====== DATA EXTRACT ======

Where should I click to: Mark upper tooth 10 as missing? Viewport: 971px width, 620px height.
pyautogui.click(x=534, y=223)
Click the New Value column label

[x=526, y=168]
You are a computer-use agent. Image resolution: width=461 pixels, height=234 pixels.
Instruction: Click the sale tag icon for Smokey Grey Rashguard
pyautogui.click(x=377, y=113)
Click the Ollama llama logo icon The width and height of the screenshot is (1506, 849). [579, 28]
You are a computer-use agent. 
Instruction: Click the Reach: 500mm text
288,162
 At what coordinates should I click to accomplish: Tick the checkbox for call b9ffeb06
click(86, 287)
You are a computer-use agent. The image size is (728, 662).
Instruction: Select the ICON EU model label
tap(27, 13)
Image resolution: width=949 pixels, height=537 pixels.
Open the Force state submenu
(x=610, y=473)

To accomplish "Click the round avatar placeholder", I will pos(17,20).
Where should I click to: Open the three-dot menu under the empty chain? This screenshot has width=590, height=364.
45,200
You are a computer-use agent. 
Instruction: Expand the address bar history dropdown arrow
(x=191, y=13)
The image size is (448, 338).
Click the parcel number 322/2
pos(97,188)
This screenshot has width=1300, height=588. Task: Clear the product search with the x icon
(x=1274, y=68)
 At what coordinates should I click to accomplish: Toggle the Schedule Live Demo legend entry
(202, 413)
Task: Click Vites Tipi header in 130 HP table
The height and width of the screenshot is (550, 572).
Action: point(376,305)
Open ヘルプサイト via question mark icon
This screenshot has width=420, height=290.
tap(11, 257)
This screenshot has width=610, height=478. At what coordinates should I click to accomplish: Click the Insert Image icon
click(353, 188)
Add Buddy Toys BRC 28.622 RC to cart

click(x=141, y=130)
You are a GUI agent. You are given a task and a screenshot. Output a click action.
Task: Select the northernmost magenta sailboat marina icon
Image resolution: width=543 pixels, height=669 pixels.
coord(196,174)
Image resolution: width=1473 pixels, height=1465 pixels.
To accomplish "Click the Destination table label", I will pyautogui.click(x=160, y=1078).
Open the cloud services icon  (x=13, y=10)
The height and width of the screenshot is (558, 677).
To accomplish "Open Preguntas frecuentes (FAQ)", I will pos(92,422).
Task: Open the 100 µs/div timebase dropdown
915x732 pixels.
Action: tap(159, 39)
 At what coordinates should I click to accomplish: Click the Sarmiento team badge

======

> [WORK INSTRUCTION]:
Whichever lines of the records above hold the word "will" should all be copied out.

> [EXPECTED ANSWER]:
To accomplish "Click the round avatar placeholder", I will pos(17,20).
To accomplish "Click the Destination table label", I will pyautogui.click(x=160, y=1078).
To accomplish "Open Preguntas frecuentes (FAQ)", I will pos(92,422).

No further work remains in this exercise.